Written request:
Convert every line of the entries below into a JSON list of strings, one string per line, leaving out blank lines.

-- Start --

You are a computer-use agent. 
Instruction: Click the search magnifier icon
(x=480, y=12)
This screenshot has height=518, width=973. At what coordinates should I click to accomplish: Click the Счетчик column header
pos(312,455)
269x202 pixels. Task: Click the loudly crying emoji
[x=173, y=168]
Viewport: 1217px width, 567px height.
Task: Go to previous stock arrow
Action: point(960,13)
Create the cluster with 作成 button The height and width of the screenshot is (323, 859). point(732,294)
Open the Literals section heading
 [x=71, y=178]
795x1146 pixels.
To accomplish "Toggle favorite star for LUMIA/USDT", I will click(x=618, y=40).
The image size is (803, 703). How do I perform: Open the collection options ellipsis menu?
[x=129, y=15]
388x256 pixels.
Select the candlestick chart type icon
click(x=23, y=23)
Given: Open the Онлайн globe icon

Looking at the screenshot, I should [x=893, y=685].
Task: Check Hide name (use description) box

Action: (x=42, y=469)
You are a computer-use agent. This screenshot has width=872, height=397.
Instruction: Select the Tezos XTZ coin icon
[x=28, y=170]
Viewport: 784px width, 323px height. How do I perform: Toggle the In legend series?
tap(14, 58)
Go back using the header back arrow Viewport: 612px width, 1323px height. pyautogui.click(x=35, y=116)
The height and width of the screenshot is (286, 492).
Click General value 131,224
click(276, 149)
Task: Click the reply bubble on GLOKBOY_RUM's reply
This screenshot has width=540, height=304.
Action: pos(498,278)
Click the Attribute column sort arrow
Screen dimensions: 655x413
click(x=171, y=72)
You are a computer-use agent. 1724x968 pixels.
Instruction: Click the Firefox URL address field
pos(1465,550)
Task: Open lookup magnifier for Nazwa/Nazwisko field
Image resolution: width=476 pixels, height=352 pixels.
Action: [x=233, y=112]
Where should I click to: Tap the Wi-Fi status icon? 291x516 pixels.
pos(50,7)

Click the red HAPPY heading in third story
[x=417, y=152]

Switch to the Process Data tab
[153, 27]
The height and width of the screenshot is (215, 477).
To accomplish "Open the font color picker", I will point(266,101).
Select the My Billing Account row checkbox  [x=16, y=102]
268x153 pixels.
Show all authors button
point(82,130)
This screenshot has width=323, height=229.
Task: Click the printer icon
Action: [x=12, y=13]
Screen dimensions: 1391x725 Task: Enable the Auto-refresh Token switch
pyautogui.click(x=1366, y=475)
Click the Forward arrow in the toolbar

-- End --

Exercise solution:
[
  "You are a computer-use agent. ",
  "Instruction: Click the search magnifier icon",
  "(x=480, y=12)",
  "This screenshot has height=518, width=973. At what coordinates should I click to accomplish: Click the Счетчик column header",
  "pos(312,455)",
  "269x202 pixels. Task: Click the loudly crying emoji",
  "[x=173, y=168]",
  "Viewport: 1217px width, 567px height.",
  "Task: Go to previous stock arrow",
  "Action: point(960,13)",
  "Create the cluster with 作成 button The height and width of the screenshot is (323, 859). point(732,294)",
  "Open the Literals section heading",
  " [x=71, y=178]",
  "795x1146 pixels.",
  "To accomplish \"Toggle favorite star for LUMIA/USDT\", I will click(x=618, y=40).",
  "The image size is (803, 703). How do I perform: Open the collection options ellipsis menu?",
  "[x=129, y=15]",
  "388x256 pixels.",
  "Select the candlestick chart type icon",
  "click(x=23, y=23)",
  "Given: Open the Онлайн globe icon",
  "Looking at the screenshot, I should [x=893, y=685].",
  "Task: Check Hide name (use description) box",
  "Action: (x=42, y=469)",
  "You are a computer-use agent. This screenshot has width=872, height=397.",
  "Instruction: Select the Tezos XTZ coin icon",
  "[x=28, y=170]",
  "Viewport: 784px width, 323px height. How do I perform: Toggle the In legend series?",
  "tap(14, 58)",
  "Go back using the header back arrow Viewport: 612px width, 1323px height. pyautogui.click(x=35, y=116)",
  "The height and width of the screenshot is (286, 492).",
  "Click General value 131,224",
  "click(276, 149)",
  "Task: Click the reply bubble on GLOKBOY_RUM's reply",
  "This screenshot has width=540, height=304.",
  "Action: pos(498,278)",
  "Click the Attribute column sort arrow",
  "Screen dimensions: 655x413",
  "click(x=171, y=72)",
  "You are a computer-use agent. 1724x968 pixels.",
  "Instruction: Click the Firefox URL address field",
  "pos(1465,550)",
  "Task: Open lookup magnifier for Nazwa/Nazwisko field",
  "Image resolution: width=476 pixels, height=352 pixels.",
  "Action: [x=233, y=112]",
  "Where should I click to: Tap the Wi-Fi status icon? 291x516 pixels.",
  "pos(50,7)",
  "Click the red HAPPY heading in third story",
  "[x=417, y=152]",
  "Switch to the Process Data tab",
  "[153, 27]",
  "The height and width of the screenshot is (215, 477).",
  "To accomplish \"Open the font color picker\", I will point(266,101).",
  "Select the My Billing Account row checkbox  [x=16, y=102]",
  "268x153 pixels.",
  "Show all authors button",
  "point(82,130)",
  "This screenshot has width=323, height=229.",
  "Task: Click the printer icon",
  "Action: [x=12, y=13]",
  "Screen dimensions: 1391x725 Task: Enable the Auto-refresh Token switch",
  "pyautogui.click(x=1366, y=475)",
  "Click the Forward arrow in the toolbar"
]